9-latek z indeksem w plecaku - Kamil na Politechnice właśnie zaliczył sesję, a w podstawówce semestr. Sterowniki ma w małym palcu, w planach - budowę teleportu. Jak dalej będzie miał taką moc, to zobaczy także uwielbiany Zderzacz Hadronów. Tata pilnuje, żeby młodego geniusza podczas pracy nie kopnął prąd, a mama przyznaje, że już nic nie rozumie.
Zabawki już dawno zamienił na rezystory, a kredki - na lutownicę. Dziewięcioletni Kamil Wroński z Lublina właśnie zdał sesję. Indeks i legitymację Politechniki Lubelskiej odebrał w październiku, kiedy jego wiedza już oscylowała na poziomie akademickim.

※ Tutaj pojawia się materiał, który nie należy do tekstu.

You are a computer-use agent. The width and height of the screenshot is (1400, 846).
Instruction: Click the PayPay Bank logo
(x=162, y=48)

- Na studiach najfajniejsze zajęcia to napędy elektryczne i fizyka - odpowiada najmłodszy student w Polsce.
"Nie rozumiem, czego się uczy"
- Pierwszy mój projekt był na płytce stykowej. Zwykły układ NM555 - wspomina chłopiec, za którym rodzice ledwo nadążają.
- Nie rozumiem już tego, co Kamil robi i czego się uczy. Bardzo często organizuje dla mnie wykłady. Staje przy tablicy i zaczyna mi tłumaczyć, na czym polega prawo Ohma - przyznaje Joanna Wrońska, matka Kamila.

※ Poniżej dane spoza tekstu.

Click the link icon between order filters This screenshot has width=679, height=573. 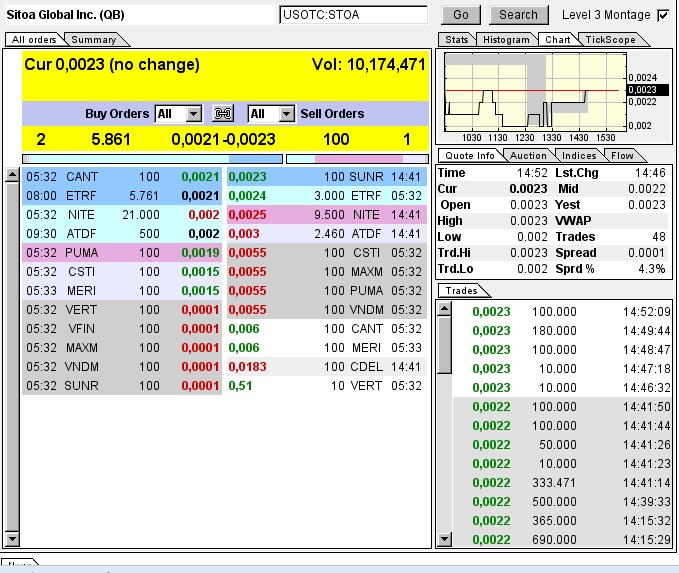pyautogui.click(x=224, y=114)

- Możemy to wyjaśnić tak zwanym nietypowym rozwojem ośrodkowego układu nerwowego, po prostu dziecko jest bardzo zdolne - tłumaczy prof. Aneta Borkowska z Uniwersytetu Marii Skłodowskiej-Curie w Lublinie.
Nie jest łatwo - najmłodszy student w Polsce godzi wykłady z lekcjami w podstawówce. Zadania zaliczeniowe na studiach wymagają od niego znacznie więcej, niż szkolna praca domowa. Od ucznia podstawówki nikt nie oczekuje skonstruowania sterownik silnika BLDC.
- Tata też miał ważne zadanie. Musiał siedzieć i pilnować, żeby mi się krzywda nie stała - mówi młody naukowiec, doceniając wkład taty w realizację projektu.
Za młody na patent
Niektóre z jego wynalazków można opatentować - jednak dopiero za kilka lat. To dość zabawny problem - Kamil nie ma skończonych 13 lat. A więc nie może opatentować swojego wynalazku, jak wyjaśniał Patryk Wroński, ojciec chłopca.
Na pierwszą komunię zażyczył sobie oscyloskop. Teraz marzy o wycieczce do Genewy - marzy, aby na własne oczy zobaczyć Wielki Zderzacz Hadronów. W przyszłości natomiast chce wynaleźć teleport.
- Droga do dziadzia to trzy godziny, nie opłaca się samochodem kilka razy w roku - tłumaczy Kamil. Przed jego rodzicami kolejne wyzwanie - muszą zebrać dwa miliony złotych na części do nowego projektu ich syna, czyli... samochodu elektrycznego.